What this task involves: Render the records as a Markdown table with the columns "Row" and "Line", beginning at the line that contains "You are a computer-use agent. This" and continuing through the end of the records, with both ends included. Skip blank lines, and leave the pictures out of the answer.

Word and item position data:
━━━━━━━━━━━━━━━━
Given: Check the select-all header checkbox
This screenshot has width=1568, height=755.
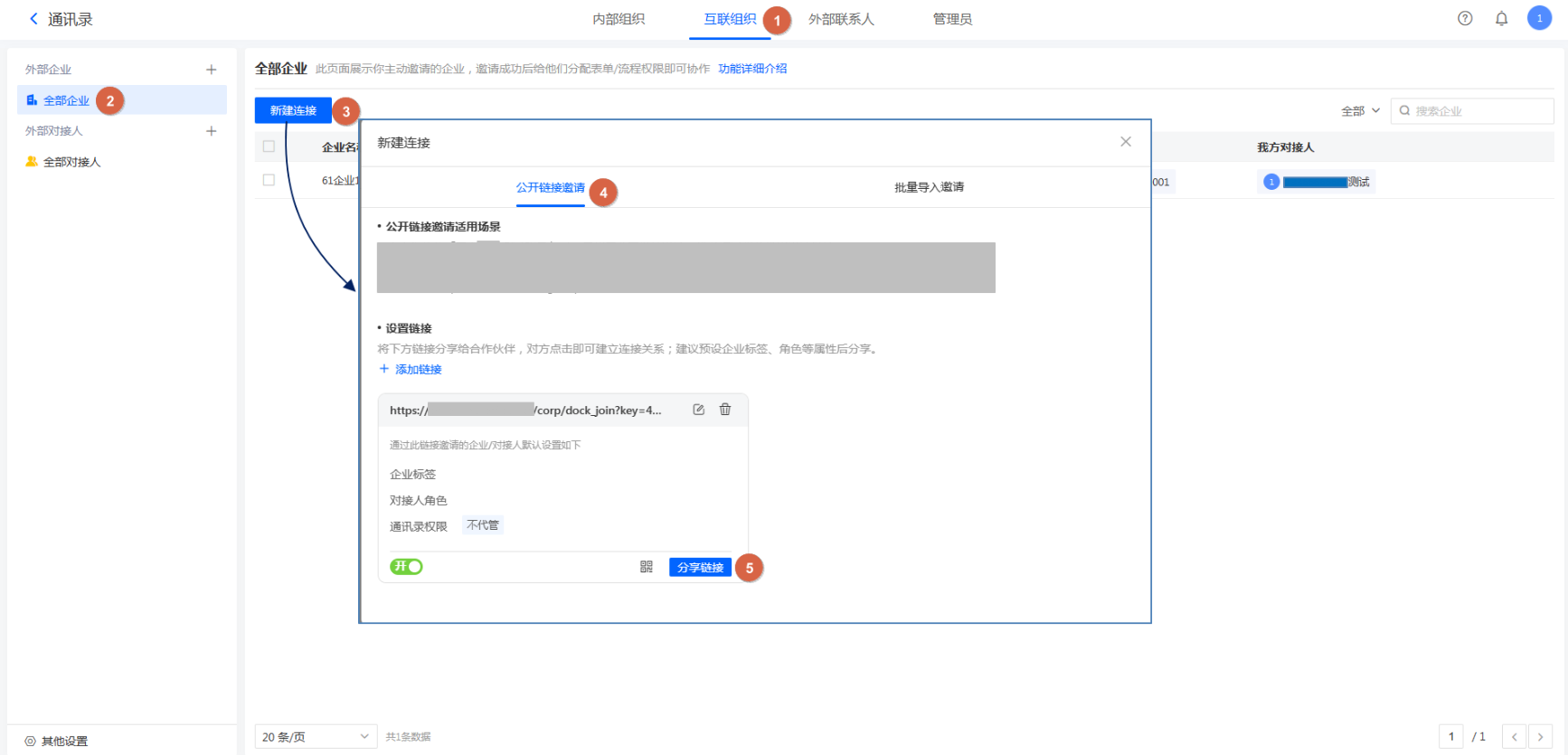Looking at the screenshot, I should pyautogui.click(x=269, y=146).
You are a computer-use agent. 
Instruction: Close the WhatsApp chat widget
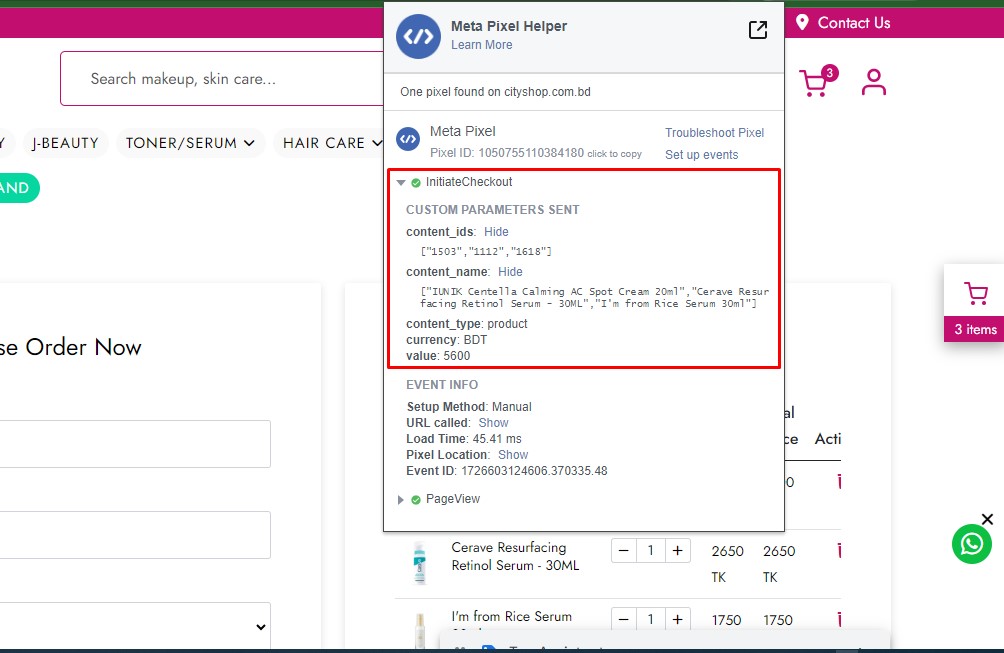click(x=987, y=519)
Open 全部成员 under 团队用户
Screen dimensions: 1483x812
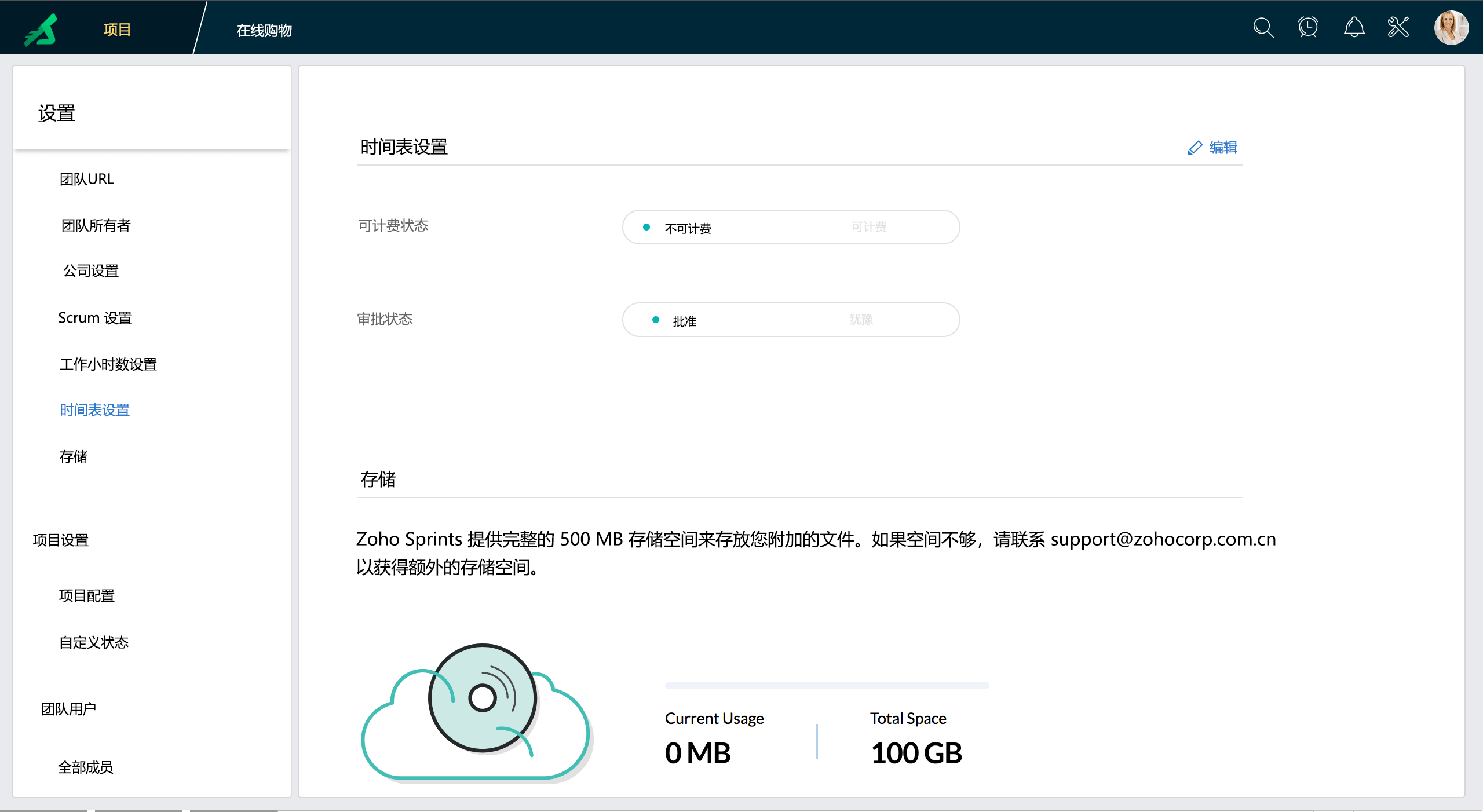85,767
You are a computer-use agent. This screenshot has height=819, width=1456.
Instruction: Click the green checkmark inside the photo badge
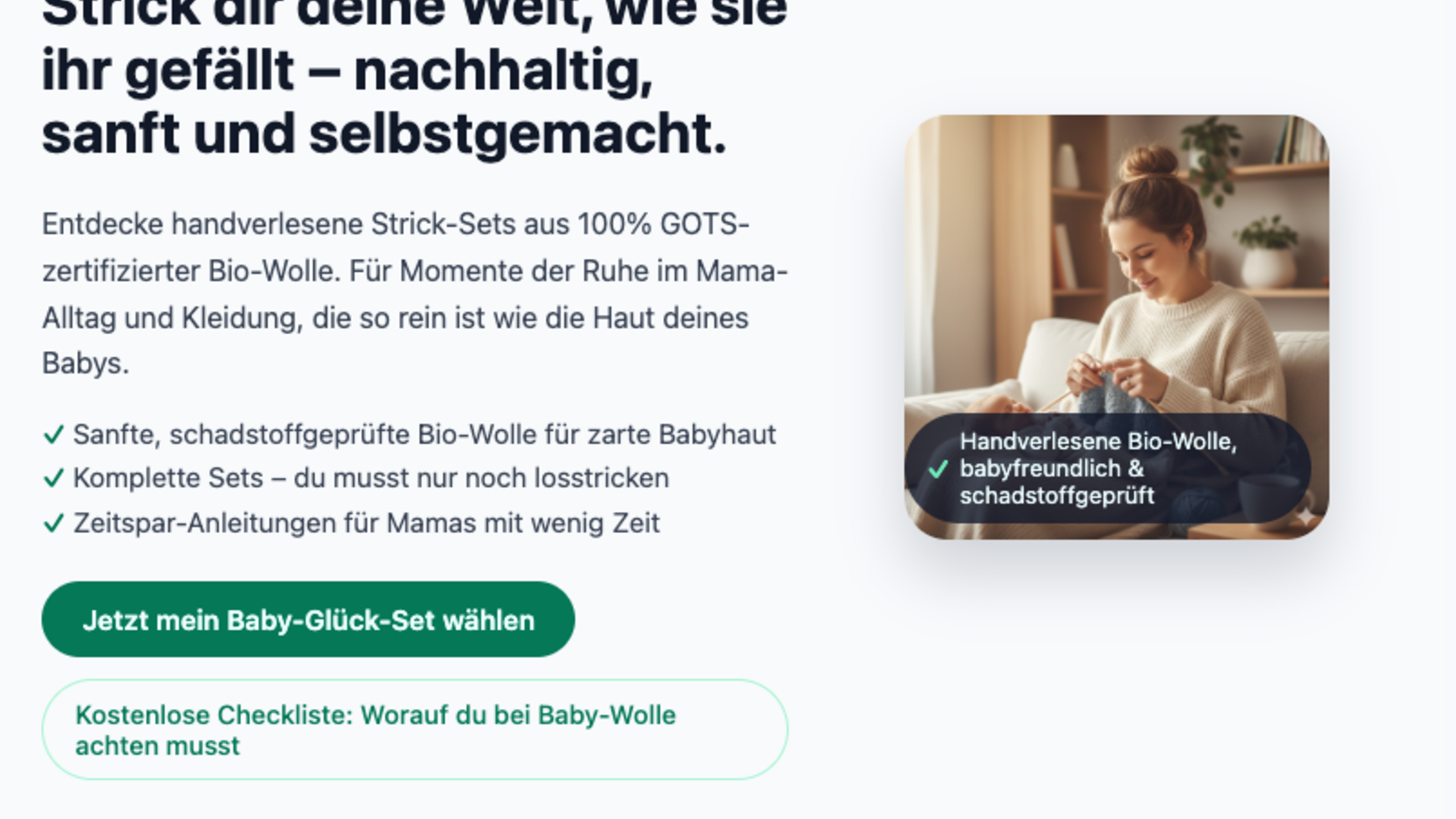(x=938, y=469)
━━━━━━━━━━━━━━━━
Task output:
| Row | Line |
|---|---|
| 1 | You are a computer-use agent. This screenshot has height=819, width=1456. |
| 2 | Instruction: Click the green checkmark inside the photo badge |
| 3 | (x=938, y=469) |